Didn't I tell you already to do that??:yes:


----------



## JazMan (Feb 17, 2007)

Self stick adhesive is pressure sensitive and so needs traffic to bond properly. If the tiles were sticky and the floor smooth and dust-free, you need NO more adhesive. We still don't know what you set the tile over. 80-90 degrees? What were you thinking? 

You do NOT use all purpose for vinyl tile. All purpose is for sheet vinyl. Spread it, lay it, roll the air out of it. Done. You do not wanna lay tile like that.
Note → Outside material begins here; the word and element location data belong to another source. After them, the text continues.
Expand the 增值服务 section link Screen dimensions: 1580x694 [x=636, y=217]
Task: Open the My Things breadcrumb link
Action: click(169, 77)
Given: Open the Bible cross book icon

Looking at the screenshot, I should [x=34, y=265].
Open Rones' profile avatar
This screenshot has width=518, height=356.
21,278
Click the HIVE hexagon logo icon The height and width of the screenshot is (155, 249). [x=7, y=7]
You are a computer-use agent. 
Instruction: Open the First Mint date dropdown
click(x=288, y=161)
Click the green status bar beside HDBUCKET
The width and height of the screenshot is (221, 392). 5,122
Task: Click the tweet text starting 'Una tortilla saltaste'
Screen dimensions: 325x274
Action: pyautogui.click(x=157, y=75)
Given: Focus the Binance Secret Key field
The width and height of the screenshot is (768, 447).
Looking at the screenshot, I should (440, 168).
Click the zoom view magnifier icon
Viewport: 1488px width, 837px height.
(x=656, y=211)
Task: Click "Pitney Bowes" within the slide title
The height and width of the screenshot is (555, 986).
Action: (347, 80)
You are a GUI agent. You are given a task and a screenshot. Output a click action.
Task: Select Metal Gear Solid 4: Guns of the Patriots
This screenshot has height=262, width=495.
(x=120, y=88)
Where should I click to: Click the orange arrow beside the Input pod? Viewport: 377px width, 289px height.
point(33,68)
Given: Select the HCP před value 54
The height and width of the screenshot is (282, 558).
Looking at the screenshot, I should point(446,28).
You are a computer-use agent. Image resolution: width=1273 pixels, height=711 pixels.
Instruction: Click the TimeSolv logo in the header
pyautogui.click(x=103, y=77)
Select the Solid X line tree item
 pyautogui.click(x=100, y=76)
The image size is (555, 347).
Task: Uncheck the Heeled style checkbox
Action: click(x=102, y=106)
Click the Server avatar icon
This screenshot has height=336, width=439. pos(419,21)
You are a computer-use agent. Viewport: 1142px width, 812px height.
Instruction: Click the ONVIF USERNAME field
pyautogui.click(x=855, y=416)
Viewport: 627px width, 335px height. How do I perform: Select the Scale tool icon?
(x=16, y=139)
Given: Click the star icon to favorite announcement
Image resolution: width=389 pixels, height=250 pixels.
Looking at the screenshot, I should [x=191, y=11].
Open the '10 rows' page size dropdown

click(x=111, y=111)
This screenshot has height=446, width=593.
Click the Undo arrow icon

Could take you a few weeks to do.

Jaz


----------



## framer52 (Jul 17, 2009)

while that is true, i was referring to some not all of the floor not sticking.

I agree about the traffic, except I have had a similar problem last month and found a work around as we are all familiar with.

By the way, the only time I use them are on rental property and I detest using them, but money is money.


----------



## princelake (Feb 19, 2012)

yes yes you did tell me framer52. this weekend i'll be fixing it up so we'll see how she goes


----------



## oh'mike (Sep 18, 2009)

So what did you use as an underlayment?


----------



## joecaption (Nov 30, 2011)

One of the many reasons if someone wants me to install peel and stick I say no thank you.
Mike has asked you many times what the under laymant was and no reply.
For it to have a chance in heck to stay stuck it needed to be 1/4 underlayment rated plywood not louon.


----------



## princelake (Feb 19, 2012)

3/8" ply good one side


----------



## JetSwet (Jan 21, 2012)

princelake said:


> 3/8" ply good one side


Sanded or non sanded?


----------



## princelake (Feb 19, 2012)

nonsanded


----------



## JetSwet (Jan 21, 2012)

princelake said:


> nonsanded


That's your problem you need a smooth surface,
Non sanded is just to rough for it to adhere too.


----------



## princelake (Feb 19, 2012)

the vinyl glue saved the day! now im worried all the ones i didnt glue with the vinyl glue will start to come up but i'll deal with that over the next couple weeks, never again am i doing peel and stick.


----------



## oh'mike (Sep 18, 2009)

Don't give up on peal and stick---learn from this---
Smooth AB plywood---paint on a bond enhanser--and you will succeed--(next time)

You know you have a good surface if you lay down a strip of Scotch tape and have a hard time removing it--


----------